Microsoft Edge improves performance with automatic disk cache compression

Microsoft Edge Update page
(Image credit: Future)

What you need to know

  • Microsoft Edge can now automatically compress disk caches to improve performance.
  • The new capability is available with Edge version 102 or later.
  • Compression allows Edge to get the most out of cache usage without taking up too much disk space at any given moment.

Microsoft Edge's latest feature will help optimize the browser's performance without eating up system resources. Starting with Edge 102, the browser will automatically compress disk caches to improve performance and reduce disk footprint. Using too much disk space can worsen the browsing experience as well as bog down an entire system.

"When a browser uses too many resources, it not only impacts the browsing experience but can also slow down the entire system," explained Microsoft's Edge team in a blog post. "However, when it comes to performance optimizations, we often need to balance optimizing for the entire system, since optimizing for one resource can often come at a cost increasing the use of another resource."

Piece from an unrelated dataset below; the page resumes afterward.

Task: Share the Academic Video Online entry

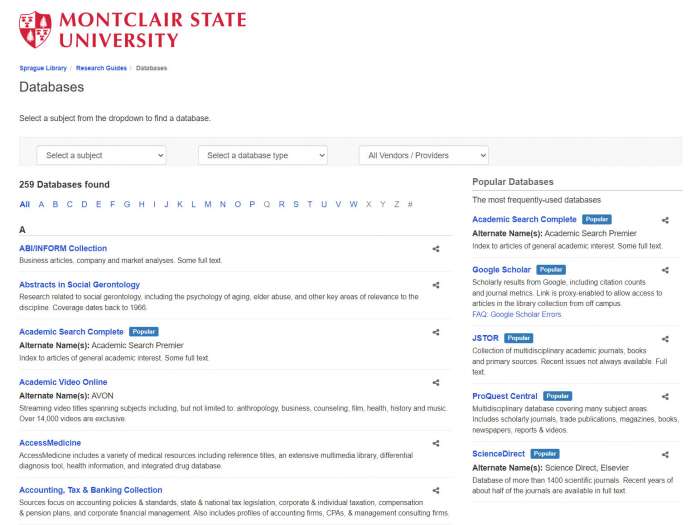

Browsers store content from the web by using disk caches. This allows Edge and other apps to access information quickly. While browsers, including Edge, already moderate how much disk space they take up, compressing content allows for further optimization.

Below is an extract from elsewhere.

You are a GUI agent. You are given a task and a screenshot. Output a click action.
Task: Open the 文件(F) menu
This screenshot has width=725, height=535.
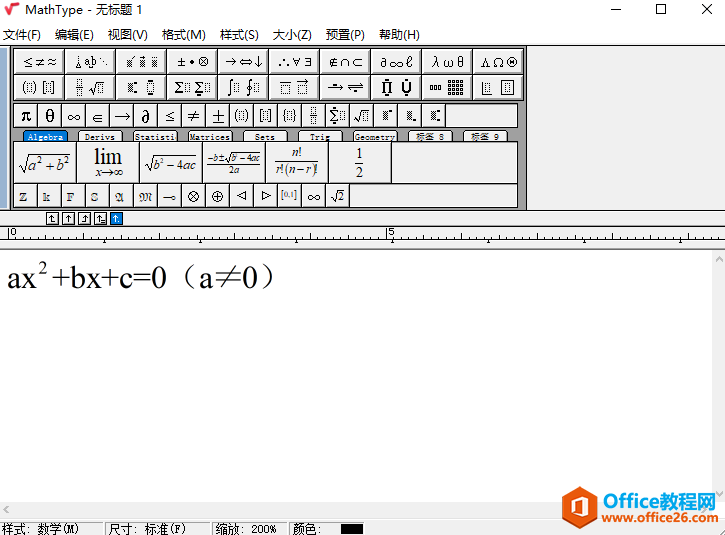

Microsoft noted that contents within caches are usually highly compressible. "Since the contents in these cache(s) are often highly compressible, compression results in increasing the likelihood that the requested resource can be fetched from the disk."

Edge will automatically compress disk caches on eligible systems. The browser has to check if a system is eligible to ensure that compression won't result in poor performance.

Microsoft Edge (opens in new tab)

Microsoft Edge (opens in new tab)

Microsoft Edge is the built-in browser on Windows 11 and Windows 10. It's powered by Chromium, which ensures its compatibility with the vast majority of the web. Starting with Edge 102, the browser will automatically compress disk caches to optimize performance.

Sean Endicott
News Writer and apps editor

Sean Endicott brings nearly a decade of experience covering Microsoft and Windows news to Windows Central. He joined our team in 2017 as an app reviewer and now heads up our day-to-day news coverage. If you have a news tip or an app to review, hit him up at sean.endicott@futurenet.com (opens in new tab).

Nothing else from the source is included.